Alors, je m’interroge: à quoi tient la force de cette figure aujourd’hui encore, surtout auprès des non-initiés. S’il est indéniable qu’il existe bel et bien une doctrine de tolérance chez Voltaire, il n’en demeure pas moins que nombre de ses écrits divisaient et continuent de diviser, ou encore ils sont tout simplement méconnus de la « populace », terme qu’il aimait employer comme l’atteste cette lettre à son ami Damilaville (1er avril 1766): « Quand la populace se mêle de raisonner, tout est perdu ».
Alors qu’il s’agisse de partis ou de courants politiques, ou de sensibilités diverses, qui aujourd’hui se retrouve autour de cette figure des Lumières. Qui connaît Voltaire ?
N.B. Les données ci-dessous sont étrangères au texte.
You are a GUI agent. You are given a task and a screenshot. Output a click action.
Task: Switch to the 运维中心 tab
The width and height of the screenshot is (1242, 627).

La tolérance voltairienne, il faut l’avouer, était limitée à ses amis, ses relations opportunes et tous ceux dont il arrivait à s’accommoder. Pour les autres, et en particulier pour ceux qui ne pensaient pas comme lui, le traitement était tout autre: désinformation, calomnie, invective et manipulation. La fin justifiait les moyens, serais-je tenté de dire à propos de Voltaire. Serait-il vraiment ce héros de la tolérance, ce chantre de la liberté d’expression que l’imaginaire collectif français convoquerait aujourd’hui ? Si le recours aux auteurs des Lumières ne saurait résoudre la crise multisectorielle (religieuse et politique entre autres) que traverse la société française et bien d’autres en Europe depuis plusieurs années déjà, je m’autorise à penser que l’analyse de cette évolution à travers le prisme des Lumières et Voltaire, pourrait servir à apaiser un climat devenu délétère.
Alors Voltaire, homme de son temps ou du nôtre ? A vous de voir.
– Willy Soumaho Igoumou
Willy est doctorant à l’Université de Lorraine; l’intitulé de son sujet de thèse est ‘De la promotion Voltaire (1980) à Charlie-Hebdo (2015) : présence de Voltaire dans la société et dans les textes (aire française et francophone)’.